Forço meus olhos a saírem do sangue no chão e se erguerem para a mulher que meu deu a vida. A cena parece desconexa, mãe ainda olha para tudo confusa, sem saber o que se passa a sua volta, sua camisa de seda rosa manchada por respingos de sangue por tudo que é parte me assusta, porém a fonte do sangramento não é seu peito. Corro os olhos pela sala e por um segundo acredito que minha mente se perdeu, o trauma de ver minha mãe ser assassinada foi tão forte que o juízo parou de funcionar, até que sinto mão tocando meus antebraços e a voz de Romena ressoando entre o caos que meus olhos não conseguem tomar como verdade.

— Fique quieto, menino! — Ela pede.

Olho pra trás por um segundo antes de olhar outra vez pra mãe e depois pra Marcelo caído perto dela, um dos seguranças que veio conosco sobre ele, enquanto espera que Romena me livre das algemas para que possa usar nele. Percebo agora que o sangue vem do infeliz, não de mãe e é o rompimento pro meu caos emocional. Meu corpo inteiro convulsiona e as lágrimas que não deixei rolarem mais cedo se desprendem e não me importo, espero só o momento que estou com as pernas livres das amarras, pra correr até ela, minha cabeça tombando em seu colo, como há muito tempo não me permito, agarro suas pernas e choro todo o medo que sentir de perder ela.

— Prenda esse monte bosta! — Romena diz, entregando as algemas pro segurança que mantem Marcelo preso ao chão, os ferimentos dele foram em pontos estratégicos: próximo ao pulso, que fez ele soltar a arma antes que atirasse, no ombro e na perna, nenhum fatal pelo jeito. — Pronto, Grazi, vamo levar tu pro hospital.

Os braços de mãe caem livres ao lado da cadeira, fico em pé e puxo ela pra um abraço apertado, mas não tenho nenhuma reação da parte dela, a droga que lhe foi injetada ainda está fazendo efeito. Meus olhos vão pra Romena, que tenta segurar a emoção, mas o brilho nos olhos marejados.

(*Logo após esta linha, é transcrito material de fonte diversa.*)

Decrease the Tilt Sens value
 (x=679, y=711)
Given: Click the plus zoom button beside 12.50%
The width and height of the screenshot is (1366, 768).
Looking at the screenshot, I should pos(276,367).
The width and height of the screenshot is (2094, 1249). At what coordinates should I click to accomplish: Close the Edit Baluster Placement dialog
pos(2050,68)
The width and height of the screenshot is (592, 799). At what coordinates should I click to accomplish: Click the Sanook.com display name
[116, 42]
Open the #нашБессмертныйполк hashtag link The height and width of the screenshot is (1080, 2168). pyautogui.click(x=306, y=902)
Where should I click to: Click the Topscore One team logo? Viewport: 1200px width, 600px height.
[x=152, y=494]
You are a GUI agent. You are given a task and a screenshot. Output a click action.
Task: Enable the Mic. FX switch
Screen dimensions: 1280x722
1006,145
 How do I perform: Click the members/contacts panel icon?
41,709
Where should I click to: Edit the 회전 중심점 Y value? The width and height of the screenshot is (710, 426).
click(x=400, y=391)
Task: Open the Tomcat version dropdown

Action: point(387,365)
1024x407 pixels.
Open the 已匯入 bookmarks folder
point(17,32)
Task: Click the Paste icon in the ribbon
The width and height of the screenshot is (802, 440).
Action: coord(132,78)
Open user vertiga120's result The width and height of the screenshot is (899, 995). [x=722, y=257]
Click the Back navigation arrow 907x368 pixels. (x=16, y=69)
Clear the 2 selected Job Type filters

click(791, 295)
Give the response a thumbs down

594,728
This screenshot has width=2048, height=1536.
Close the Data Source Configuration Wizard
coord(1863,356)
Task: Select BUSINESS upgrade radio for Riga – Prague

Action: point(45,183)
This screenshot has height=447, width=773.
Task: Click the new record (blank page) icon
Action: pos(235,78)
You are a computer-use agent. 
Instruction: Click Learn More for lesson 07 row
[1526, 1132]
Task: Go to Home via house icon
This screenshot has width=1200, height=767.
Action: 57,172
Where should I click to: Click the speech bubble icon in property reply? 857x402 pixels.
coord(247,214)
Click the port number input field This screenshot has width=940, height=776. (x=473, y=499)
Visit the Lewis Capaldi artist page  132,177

— Ela precisa ser levada ao hospital, não sabemos o que eles lhe injetaram, a equipe de emergência deve chegar a qualquer momento — Romena informa.

Balanço a cabeça concordando, sento mãe outra vez na cadeira. Conforme a adrenalina vai se esvaindo do meu peito, minha mente começa a funcionar novamente e lembro dos capangas de Marcelo.

— Onde eles estão? — pergunto, correndo meus olhos pela sala e em direção a cozinha.

— Os marginais desse aí? — Romena aponta Marcelo com um geste de cabeça.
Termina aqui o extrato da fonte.